### Work to be completed
From the DRM and streaming discussion, copy verbatim the text from "The business model" to "back to cable.".

### Provided passage
Without DRM, it's super viable because P2P is a piece of cake, and Netflix would only have to seed and host less-frequently-used content.
I don't think DRM stops them from doing P2P. Limited upload speeds are a much bigger issue. Plus people finding it icky to be an uploader on something they already paid for.
BitTorrent solved the limited upload speed problem. Split the data into chunks and download from multiple users at once. Even that is only necessary if a user doesn't have enough upload bandwidth for a stream, which for 1080p is ~5Mbps.

And the second problem has a simple solution. Give the customer a tiny discount for uploading. Anyone with an unmetered connection sees it as free money even if it's only pennies/month, and it works fine even if some customers turn it off because the discount-accepting customers can upload more than they download.

Which DRM free streaming service has the most customers?

(let's say they have to be at least sort of like Netflix, with minimal advertising and comedy/drama shows)

I'm not sure what that's supposed to prove. There are only a few big studios, and they all happen to be wrapped up in inertia and paranoia. But that's just how the dice came out, it's not because DRM provides actual value. If they wanted to perform a realistic market assessment we could be DRM-free in a snap.
The point is that 'viable' means something. Overcoming inertia and paranoia is providing actual value.
The business model is viable in terms of the studios deciding to sanction it. So not treating the studios as black boxes.
None, because currently it's not possible to get non-DRMed content from provider for various reasons - legal and dumb ones.
Does it need to be legal? $10/mo for usenet and it just gives you what you want, DRM free, often in better quality than other services offer too.

I used to be able to use Netflix alone fairly well, but the fracturing of online services is making me lean more and more on automated piracy tools like Sonarr. If I were going to pay $10/mo to a dozen services I'd go back to cable.

### Provided data
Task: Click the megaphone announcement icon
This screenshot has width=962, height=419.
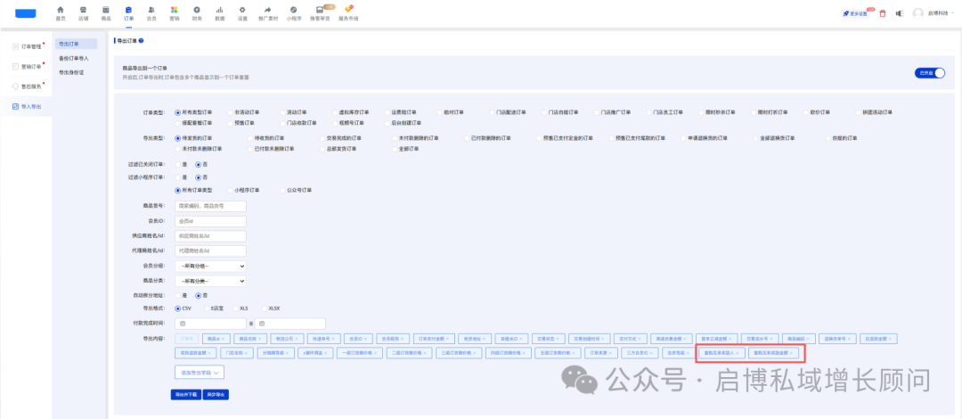Action: pyautogui.click(x=899, y=12)
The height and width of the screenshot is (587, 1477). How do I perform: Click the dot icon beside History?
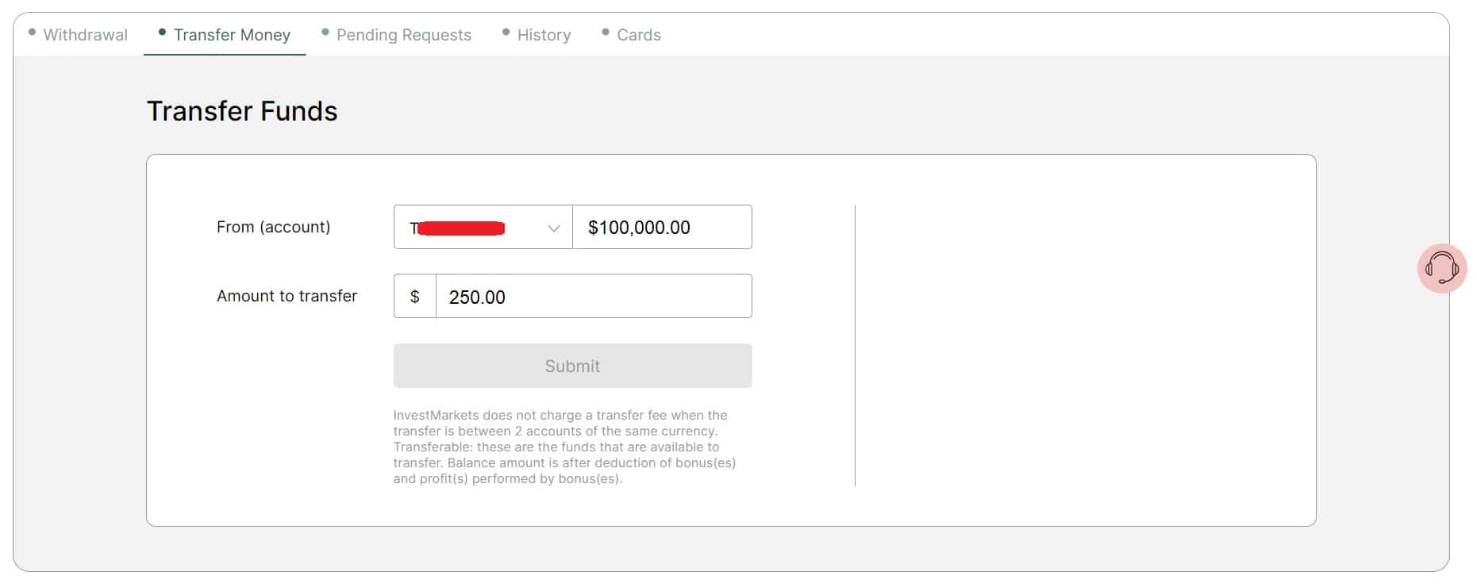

### Task result
The business model is viable in terms of the studios deciding to sanction it. So not treating the studios as black boxes.
None, because currently it's not possible to get non-DRMed content from provider for various reasons - legal and dumb ones.
Does it need to be legal? $10/mo for usenet and it just gives you what you want, DRM free, often in better quality than other services offer too.

I used to be able to use Netflix alone fairly well, but the fracturing of online services is making me lean more and more on automated piracy tools like Sonarr. If I were going to pay $10/mo to a dozen services I'd go back to cable.